I believe my brother and sister were there, but I can never locate them in my memories. My brother has always been my hero. And my lil sister was always my best friend even though I wasn't a good sister to her.
We had an old beat up big wheel. I would ride it up and down the sidewalks. I would play outside all day, never wanting to go inside. I had dirt in my nails, hair and I never noticed. Our cousins lived around the block and would occasionally come out and make fun of us. I never understood what they were trying to say.

I didn't understand my mother was not really mothering. She was doing the best she could with the demons that haunted her. My mother was a beautiful person, but alcohol had a terrible grip on her. I didn't know she was supposed to be feeding us, bathing us, reading books to us, teaching us. I didn't know she was supposed to know where we were or even play with us. And I know she did this at times of sobriety.
I was never hurt by her because I never knew.
I Never Knew.
I never knew our cockroach infested apartment was not fit for children. Or that at 4 or 5 I shouldn't have been climbing cupboards to find food.
I Didn't Know.

I never knew any different.
There were families actually eating together. Families that drank milk out of a carton not out of powder.  Children that never knew what it was like to be hungry. I never knew what air conditioning was when I slept on the floor with a sheet under me and a sheet over me.

I never knew any different.

But I do now.

I am not a perfect mother, but I try to be the best mother I can. I do almost all the cookie cutter motherly things I know of.
Yes, slip up and emotionally say and do things "good mothers" should never do or say.
And still when my son looks at me I feel like a failure.

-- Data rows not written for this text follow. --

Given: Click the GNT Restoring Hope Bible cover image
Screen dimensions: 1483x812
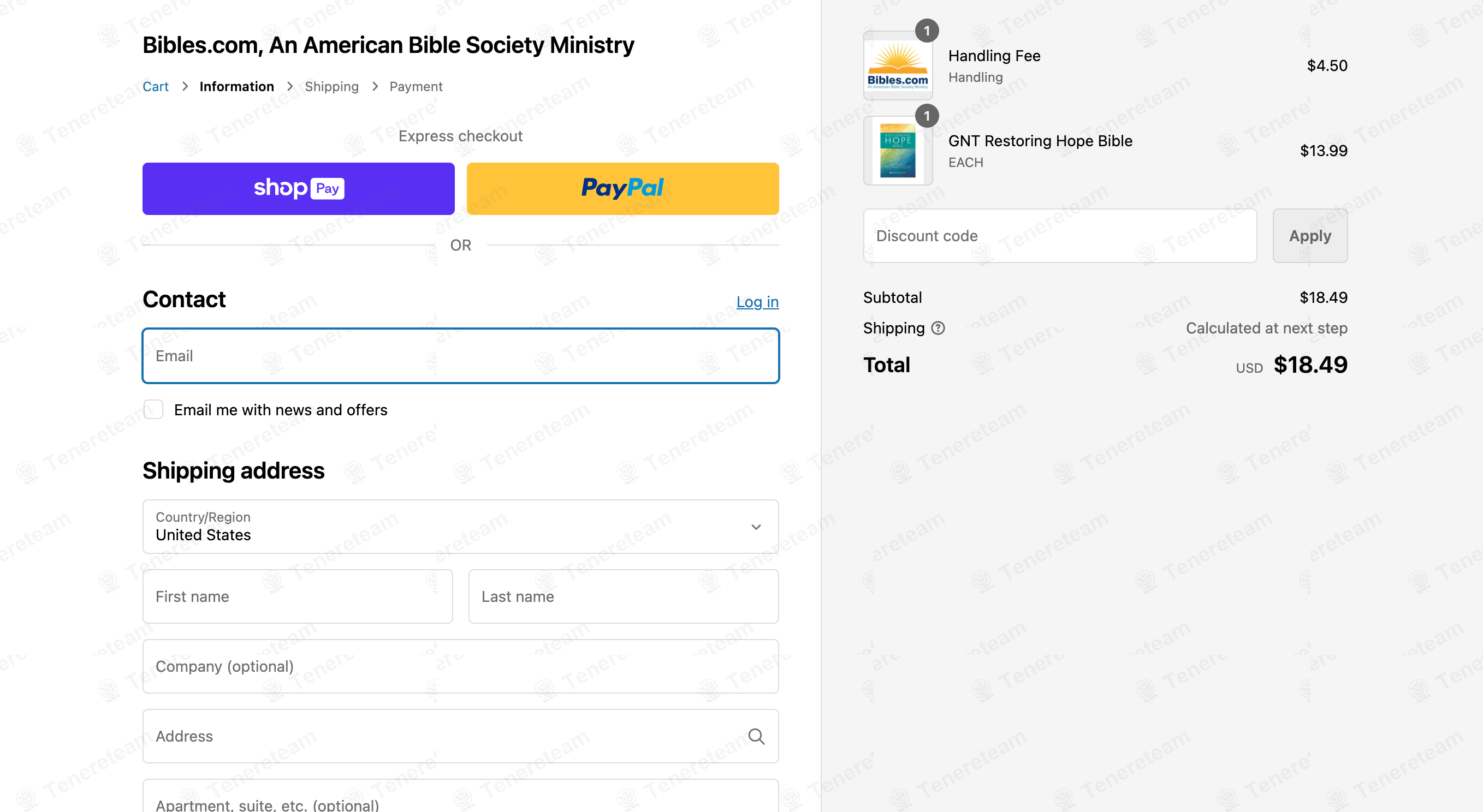Looking at the screenshot, I should coord(898,151).
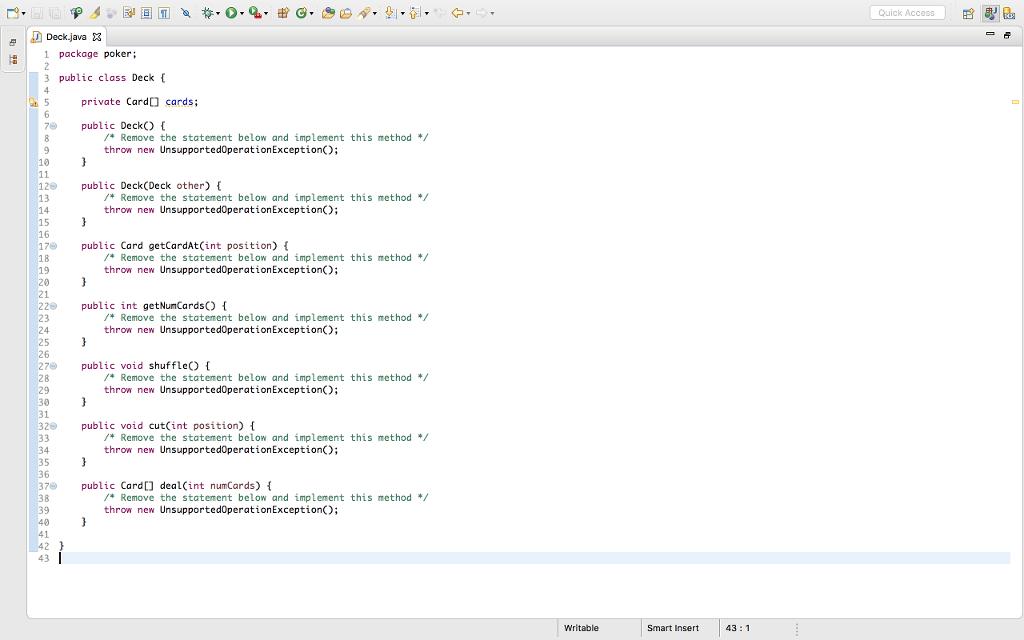This screenshot has height=640, width=1024.
Task: Click the warning marker on line 5
Action: point(33,102)
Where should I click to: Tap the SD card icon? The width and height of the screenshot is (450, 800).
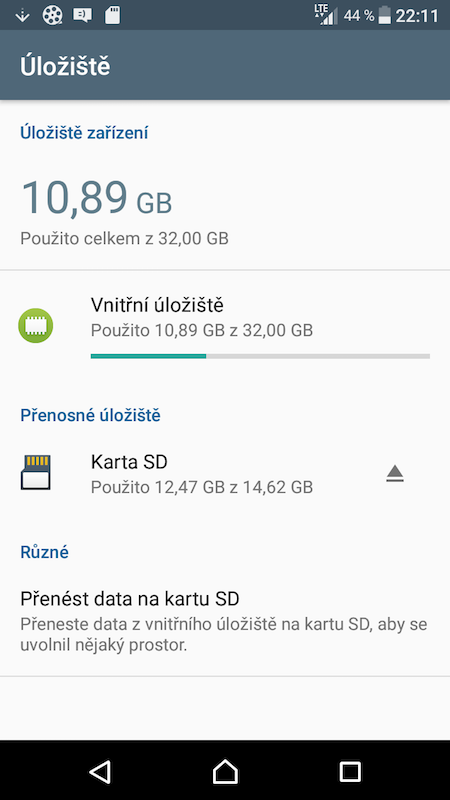(36, 473)
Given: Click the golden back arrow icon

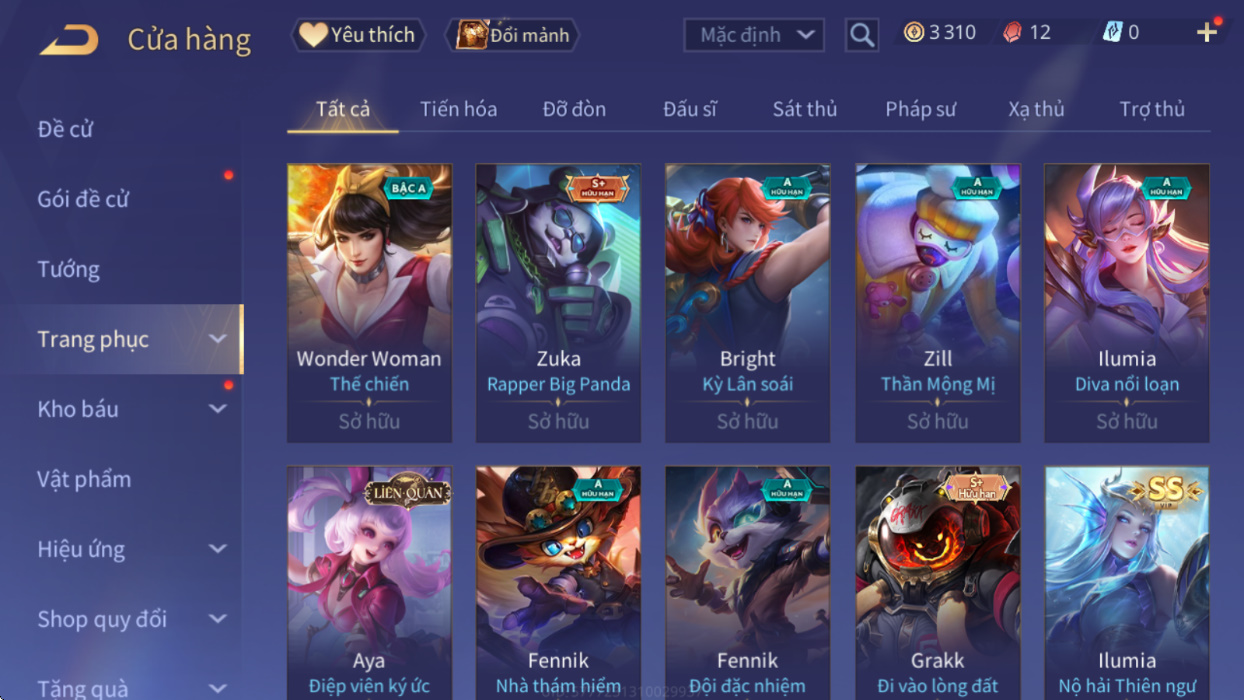Looking at the screenshot, I should (69, 40).

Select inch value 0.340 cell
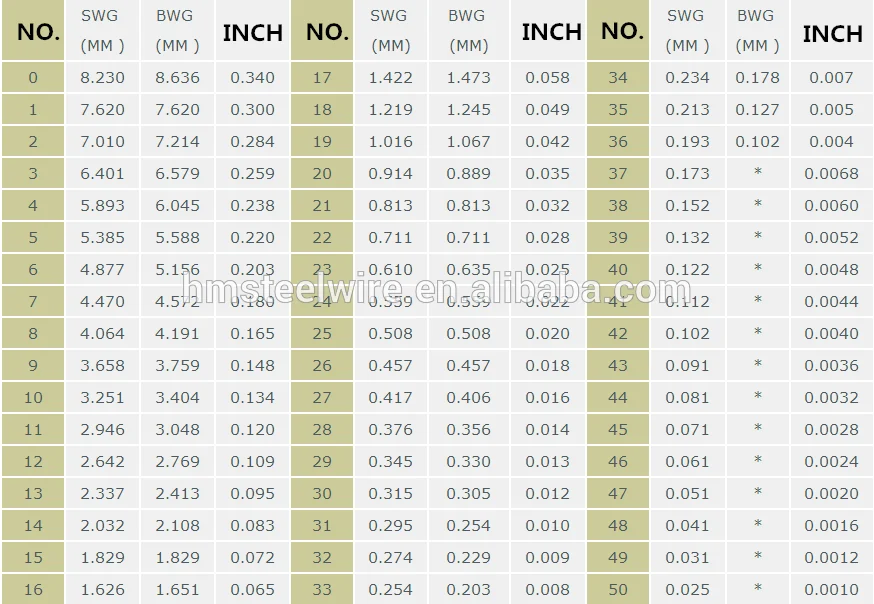click(253, 77)
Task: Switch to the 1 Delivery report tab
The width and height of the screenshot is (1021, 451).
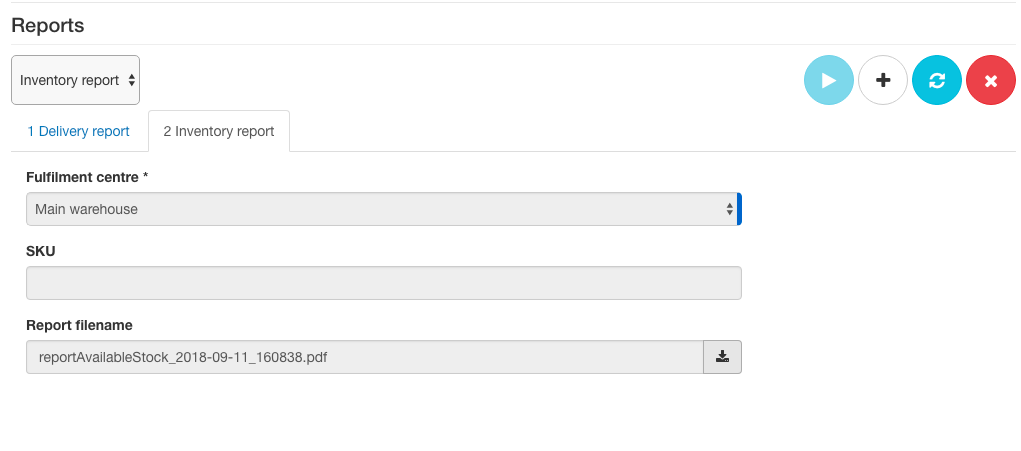Action: click(78, 131)
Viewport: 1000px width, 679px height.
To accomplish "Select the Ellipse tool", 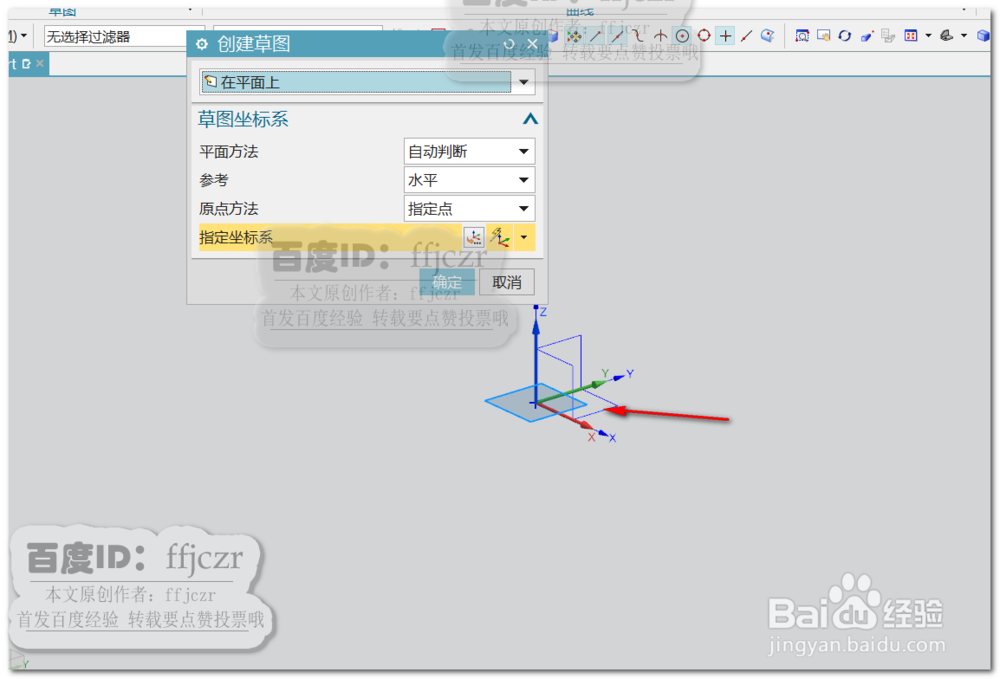I will tap(704, 36).
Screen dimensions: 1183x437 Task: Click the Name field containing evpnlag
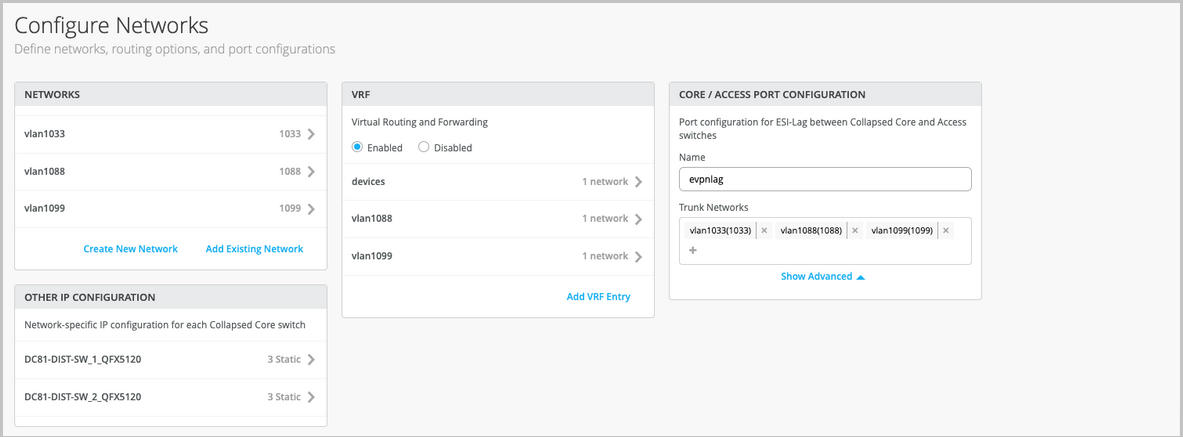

I want to open a fifth like my mom,  I want to scream profanities or swallow a handful of pills in pity.
I want to run away in defeat.


But I do not account my life of any value nor as precious to myself, if only I may finish my course and the ministry that I received from the Lord Jesus, to testify to the gospel of the grace of God.
Acts 20:24

That little girl is who I am. I may not have known any different on the ways of the world but I knew one thing.
Never be defined by chaos.
I will not give up, give in or give myself away.
I will dig deeper, pray harder, and persevere.
I am not who I was, I will not allow you to define me and I no longer care if you don't accept me.
I will fight all of hell, I will fight to the death, or I will Die trying.
I am not ashamed of my childhood, I am not embarrassed of my parents, I hold no grudges.
Memories haunt me, demons chase me, my past catches up to me, but it does not OWN ME.
I am reminded of Grace, Mercy and Love through every tear, every heartache and every anxious thought.
The only place I will run is Deeper into His arms.
I will not quit.
Out of breath, beaten, blundered, neglected, abused and confused I will not quit.

Anita



SIDE NOTE- THIS was NOT my entire childhood. I had many chapters in my life. This one may have lasted a year, maybe even 2. Some years were better, some years were not. The purpose of this post was not to have anyone feel sorry for me. I believe Everything works for His Purpose. It was to share that We are NOT defined by our Past, That we are overcomers, and to Never Never quit.
It is to remind us to LOVE, To Forgive, To move forward.
LIFE WILL MAKE YOU BITTER OR LIFE WILL MAKE YOU BETTER.